Histoire de Perlette (Marie Colmont)




Un petit nuage rose voguait à l’aventure dans le ciel. Il y avait dedans mille et une gouttes d’eau, douillettement assises.

La mille et unième goutte, qui se nommait Perlette, se leva en bâillant.

-On s’ennuie ici ! J’ai envie d’aller faire un petit tour sur la terre.

-Ne fais pas ça ! crièrent les autres. C’est de la folie !

Perlette vint jusqu’au bord du nuage et regarda tout autour d’elle.

C’était le soir. Le soleil se couchait. En bas, on voyait de petits carrés verts et jaunes qui étaient des champs, et des points rouges qui étaient les toits des villages. C’était très joli.

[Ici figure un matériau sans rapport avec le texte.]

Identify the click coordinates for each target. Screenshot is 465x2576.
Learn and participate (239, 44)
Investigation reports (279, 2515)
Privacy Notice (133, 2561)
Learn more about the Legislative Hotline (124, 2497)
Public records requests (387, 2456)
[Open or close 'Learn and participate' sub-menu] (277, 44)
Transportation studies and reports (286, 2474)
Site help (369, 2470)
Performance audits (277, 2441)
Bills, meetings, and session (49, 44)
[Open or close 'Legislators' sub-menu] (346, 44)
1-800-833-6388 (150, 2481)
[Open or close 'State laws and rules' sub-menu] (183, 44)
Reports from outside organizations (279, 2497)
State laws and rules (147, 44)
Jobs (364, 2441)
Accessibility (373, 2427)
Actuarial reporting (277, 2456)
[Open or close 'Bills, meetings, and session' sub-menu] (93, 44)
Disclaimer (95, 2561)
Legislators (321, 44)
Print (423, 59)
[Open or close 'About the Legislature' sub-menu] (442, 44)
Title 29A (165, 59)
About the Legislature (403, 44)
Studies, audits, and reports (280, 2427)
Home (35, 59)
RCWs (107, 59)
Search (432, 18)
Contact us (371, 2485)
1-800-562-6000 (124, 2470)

-Bonsoir ! cria la goutte d’eau ! A un de ces jours !

Et elle se jeta en bas.

Ce fut une chute terrible. Elle pouvait se briser en arrivant sur la terre, mais elle tomba juste dans le coeur d’une anémone qui prenait le frais avant d’aller dormir.

-Aïe ! cria l’anémone.

Puis, voyant que ce n’était qu’une simple goutte d’eau :

-Heureusement qu’à cette heure-ci je n’ai plus soif. Roule dans ce petit coin et tiens-toi tranquille.

-Grand merci ! dit la goutte, qui se sentait fatiguée.

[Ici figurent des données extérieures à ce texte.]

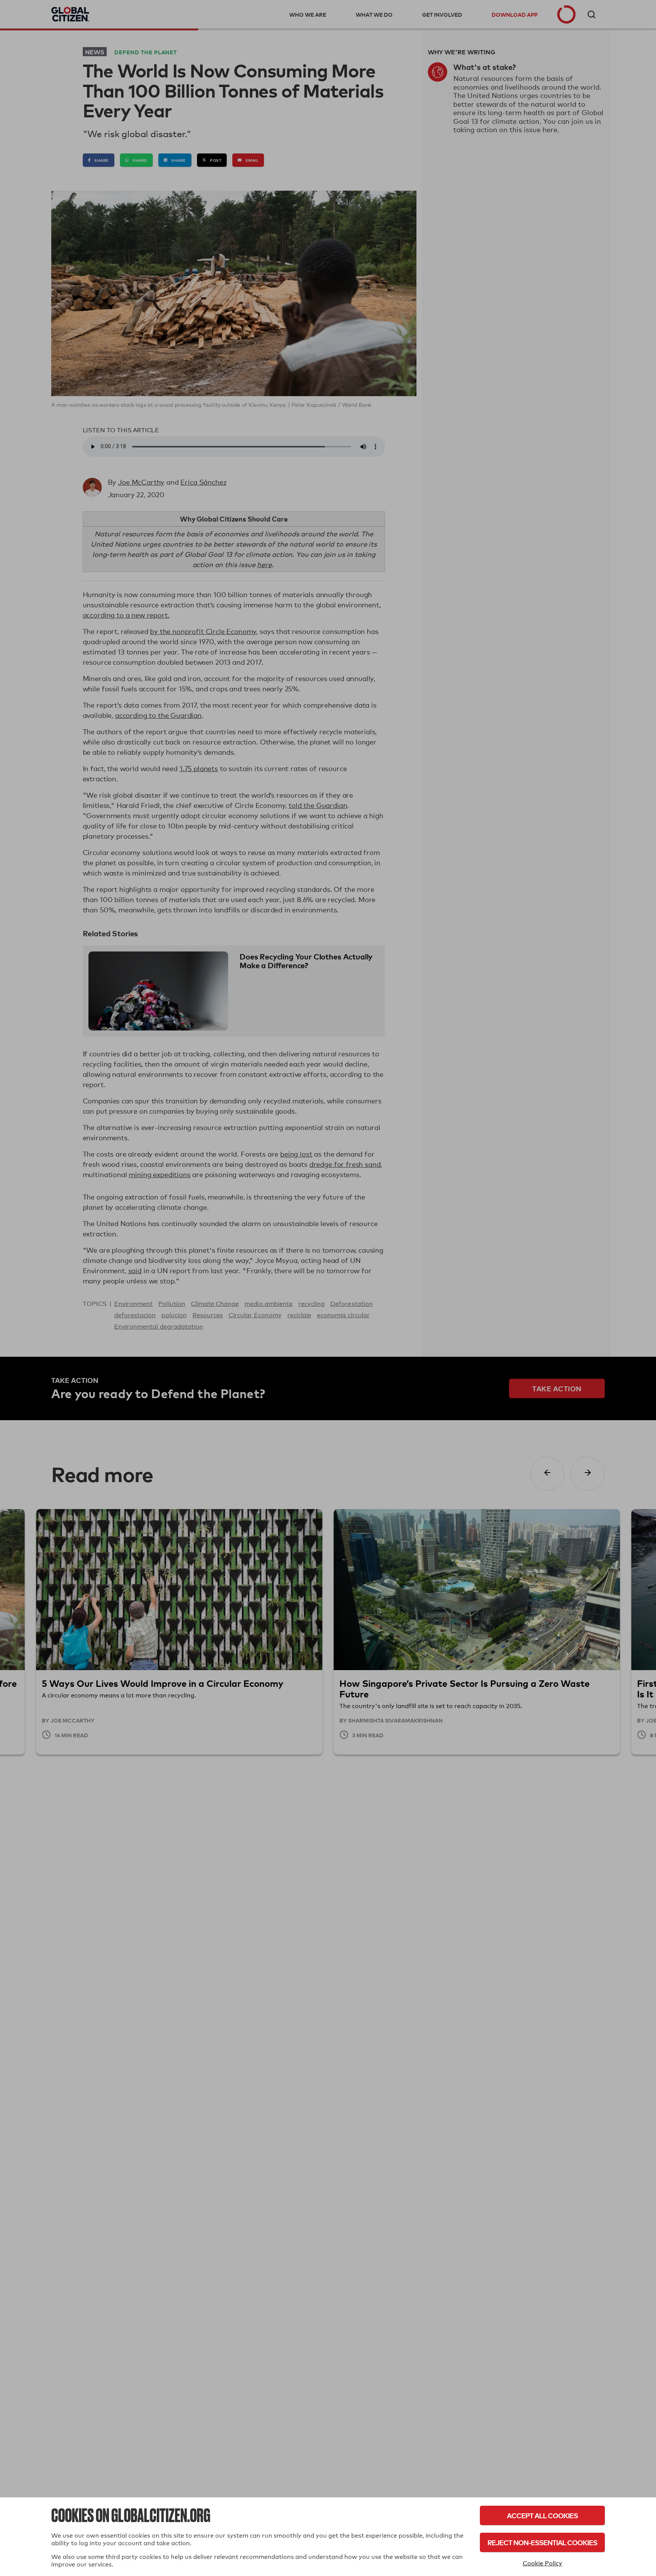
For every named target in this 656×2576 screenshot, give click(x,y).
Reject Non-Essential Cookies (542, 2542)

L’anémone releva ses jupes sur sa tête, et toutes deux se mirent à dormir.

Le lendemain, de bon matin, un papillon jaune vit leur rendre visite.

-Oh ! la jolie petite goutte de rosée ! s’écria-t-il en voyant Perlette.

Mais, comme il déroulait sa longue trompe pour la sucer, l’anémone lui ferma la porte au nez. Il s’en alla, furieux.

Cependant, un peu plus tard, comme le soleil chauffait, l’anémone, à son tour, dit d’une voix étranglée :

-Je commence à mourir de soif. Va-t’en vite, ou je vais être obligée de te boire !

-Dommage ! dit Perlette. Je t’aimais bien. Adieu !

Tout à coup elle roula sur une feuille ronde et lisse, tenta de se retenir, mais rebondit de feuille en feuille et finit par tomber dans le ruisseau.

C’était un petit ruisseau charmant. Il descendait de la montagne et chantait en traversant la prairie.

Les libellules dansaient sur les rives et les grenouilles lui criaient : «Je t’aime !» au passage.

Quand Perlette tomba dedans, les autres gouttes d’eau se poussèrent du coude et ricanèrent :

-D’où  vient-elle, celle-là ?

-Du nuage rose, là-haut, répondit-elle.

Alors, elles la regardèrent avec respect et s’écartèrent pour lui faire de la place.

Aussi, à partir de là, se mit-elle à voguer au milieu du ruisseau.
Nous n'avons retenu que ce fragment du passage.